Fiber-rich foods not only fill you up faster and keep you satisfied longer, they also prevent your body from absorbing some of the calories in the foods you eat.


• 1.Green Vatana
• 2.Brown Vatana
• 3.Salt
• 4.Chopped Ginger
• 5.Green Chilly
• 6.Jeera
• 7.Urad dal
• 8.Mustard Seeds
• 9.1-2 Tbsp Rice Bran Oil
• 10.Curry Leaves
• 11.Pinch Asafoetida
• 12.1-2 Finely Chopped Onions
• 13.Chopped Ginger
• 14.Slit Green Chillies
• 15.Turmeric
• 16.1-2 Tbsp Chaat Masala
• 17.Coriander


1.Soak equal amount of green vatana and brown vatana (they are smooth channa grains) and boil them separately with salt and water on flame.

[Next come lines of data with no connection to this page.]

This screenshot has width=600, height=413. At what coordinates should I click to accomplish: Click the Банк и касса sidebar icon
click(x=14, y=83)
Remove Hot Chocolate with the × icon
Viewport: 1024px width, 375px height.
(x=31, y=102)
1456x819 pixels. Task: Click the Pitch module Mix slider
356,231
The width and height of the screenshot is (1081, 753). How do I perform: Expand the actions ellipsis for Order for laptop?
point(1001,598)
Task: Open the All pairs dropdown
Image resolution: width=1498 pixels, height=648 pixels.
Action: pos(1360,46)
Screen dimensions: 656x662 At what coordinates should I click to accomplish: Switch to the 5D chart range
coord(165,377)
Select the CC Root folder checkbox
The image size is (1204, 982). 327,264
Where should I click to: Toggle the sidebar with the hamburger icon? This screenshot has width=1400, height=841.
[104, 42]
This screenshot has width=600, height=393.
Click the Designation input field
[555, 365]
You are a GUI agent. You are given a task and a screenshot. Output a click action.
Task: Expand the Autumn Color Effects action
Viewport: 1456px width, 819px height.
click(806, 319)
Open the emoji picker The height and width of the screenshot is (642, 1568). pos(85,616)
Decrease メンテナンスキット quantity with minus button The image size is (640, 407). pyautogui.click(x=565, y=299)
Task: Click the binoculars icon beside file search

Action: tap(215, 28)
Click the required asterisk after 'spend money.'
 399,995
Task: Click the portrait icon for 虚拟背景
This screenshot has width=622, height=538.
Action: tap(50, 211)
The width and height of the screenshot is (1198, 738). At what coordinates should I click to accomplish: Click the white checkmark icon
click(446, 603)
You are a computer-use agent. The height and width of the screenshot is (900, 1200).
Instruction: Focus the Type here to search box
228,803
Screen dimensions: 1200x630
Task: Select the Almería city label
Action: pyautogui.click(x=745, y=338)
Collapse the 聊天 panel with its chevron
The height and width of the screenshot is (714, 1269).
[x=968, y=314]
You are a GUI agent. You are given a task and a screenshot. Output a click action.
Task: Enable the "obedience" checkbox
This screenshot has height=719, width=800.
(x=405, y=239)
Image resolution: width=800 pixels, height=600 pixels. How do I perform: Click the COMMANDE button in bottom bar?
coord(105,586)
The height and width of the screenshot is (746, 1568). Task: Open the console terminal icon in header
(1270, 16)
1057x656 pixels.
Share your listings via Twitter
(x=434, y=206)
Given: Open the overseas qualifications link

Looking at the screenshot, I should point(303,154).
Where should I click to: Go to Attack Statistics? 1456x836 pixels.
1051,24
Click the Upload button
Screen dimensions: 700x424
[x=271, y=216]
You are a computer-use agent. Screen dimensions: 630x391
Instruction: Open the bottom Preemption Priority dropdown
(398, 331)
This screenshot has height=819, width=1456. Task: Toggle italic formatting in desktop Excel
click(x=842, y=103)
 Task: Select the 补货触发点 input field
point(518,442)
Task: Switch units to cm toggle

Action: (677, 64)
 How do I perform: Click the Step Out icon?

2.Do not pressure cook, as they get too mushy
3.Mix both of them in a large bowl.
4.Keep a side finely chopped ginger and green chilly in a bowl.
5.Heat 2-3 tbsp of Rice Bran Oil- add jeera, urad dal, mustard seeds, curry leaves and a pinch of asafoetida.
6.Add 1-2 finely chopped onions, chopped ginger and slit green chilies followed by turmeric and salt.
7.Turn off the flame and mix chaat masala.
8.Add this to the bowl of boiled vatanas and mix well.
9.Add salt to taste and garnish with chopped raw onions and coriander.